As with all the murals, Revett planned and designed the abstract, and art students, usually around 10, began the work on the 12 x 40 mural. There are complete or parts of 70 circles with geometric designs within each one in reflective paint.
Work began before spring break in March and was finished for a May unveiling. A three-minute video plays on a TV screen mounted next to the mural, letting visitors know how it was created.
“(The mural) has a little bit of shimmer to it,” Ratliff said. “It’s a reflection of what the Panhandle is and who we are. In art like this, we should see ourselves so that’s what it becomes in this very abstract way. It’s not what we envisioned, but once we saw it and saw people’s reaction to it, we would not want it any other way.”
Some imagination at Imagination Station
Spurlock heard Revett speak at a WT event on the mural he and his students painted at the LaRita Theater in Dalhart in 2014. She liked what she heard, and cornered him afterward.
“What would it take to do our building?” she asked.
Revett ran some numbers. Spurlock took them back to the Imagination Station’s non-profit foundation. The foundation gave approval. Revett’s Rural Mural Project was set to head to Stratford. Then COVID hit in Spring 2020.
Revett returned this past April, and the work began in earnest. Imagination Station is a non-profit that brings arts and hands-on exhibits and activities to the Stratford community since 1992.
“We could have painted a grain elevator or something like that to reflect the Stratford economy,” Revett said, “but there are grain elevators right down the way if people wanted to see one that’s better than we could do.”

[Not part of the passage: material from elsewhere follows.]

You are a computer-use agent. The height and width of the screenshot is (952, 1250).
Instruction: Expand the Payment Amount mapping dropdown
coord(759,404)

The very name of the building, at one time a car dealership, lent to something creative and not ordinary. Revett still wanted a Stratford touch. He looked at the architecture at the high school. He brought out the blue school color of the Elks and the green of John Deere. He also enlisted some help of local Stratford students and others in the community.

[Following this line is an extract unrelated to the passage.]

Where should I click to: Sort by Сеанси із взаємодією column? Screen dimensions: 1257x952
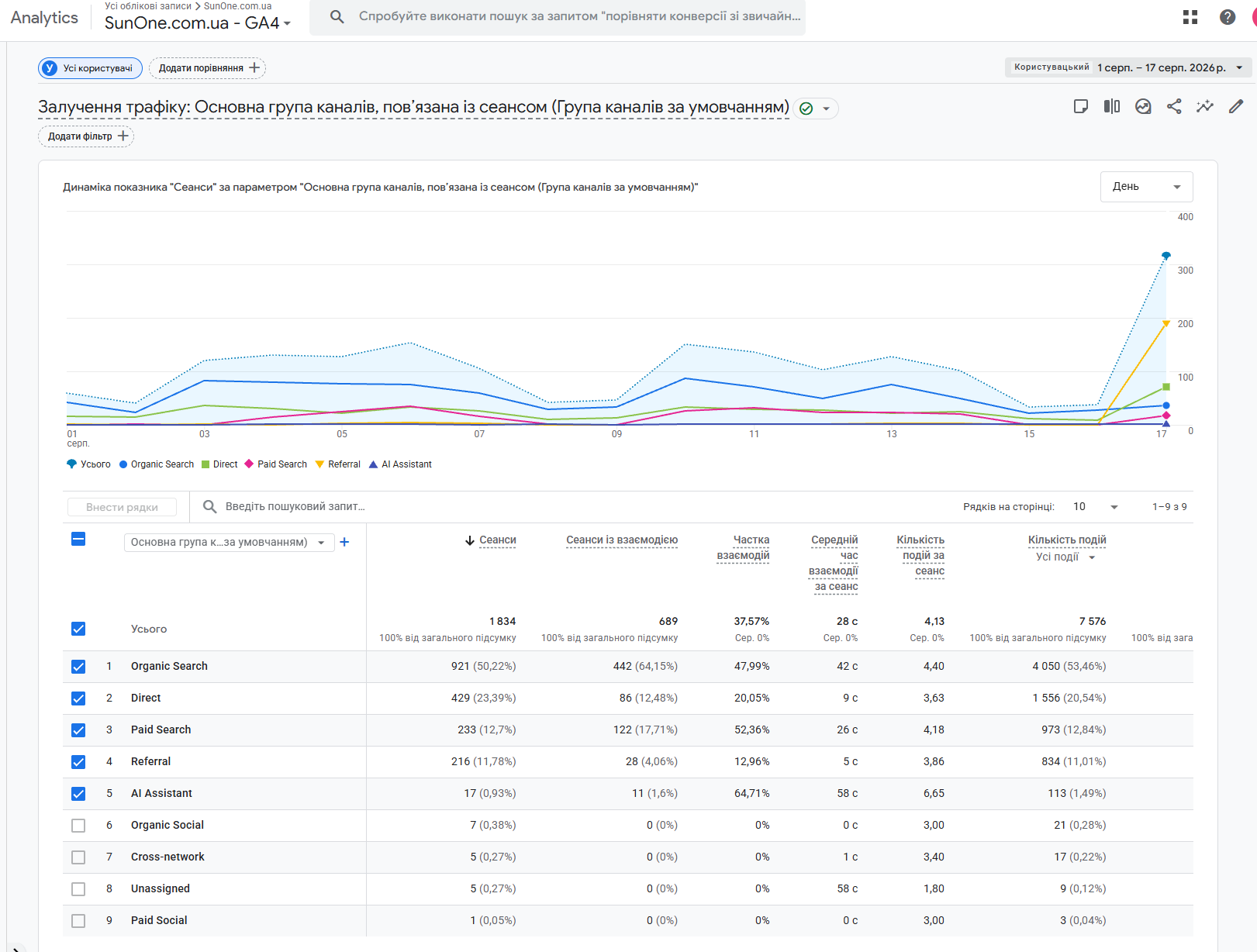click(622, 540)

Stratford’s size was the most daunting. It was about 150 feet long, half the size of a football field, and 15 feet high. The finished work is a kaleidoscope of designs and colors meant to stand out in any rural setting.
Photo: Imagination Station, 202 N. Main St. in Stratford, is home to one of West Texas A&M University's Rural Mural Project's newest works.
Those in the Rural Mural Project made the 95-mile trip to Stratford six times. Often it rained when they were there, putting the painting on pause or stopping all together.
“Farmers loved us,” Revett said, “because every time we showed up, it rained.”
The muralists were provided not just help, but cookies, brownies, casseroles and other sustenance from the Imagination Station board because man does not create on an empty stomach.
“I felt sorry for them,” Spurlock said, “because there was nothing open at night. They probably thought we were wacko, but that’s what we do in Stratford.”
“We were treated like rock stars,” Revett said.
At roughly the same time, the Rural Mural Project completed a 15 x 60 mural at the Contemporary Art Museum in Plainview at the request of Kelly Allison, its executive director and founder. It was completed during finals week from May 3-10.
“A mural is for the people,” Revett said. “It’s not a product. It’s not for sale. A mural is not a return investment. The investment is a social one.”
The next rural mural will be in Canadian. After that, likely something somewhere.
“Painting is usually a singular art form, but murals are collaborative,” Revett said. “That’s one of the biggest differences. The challenge for me is in the designing because painting and murals work differently. Then there’s managing 10 students to make sure they’re working and happy.”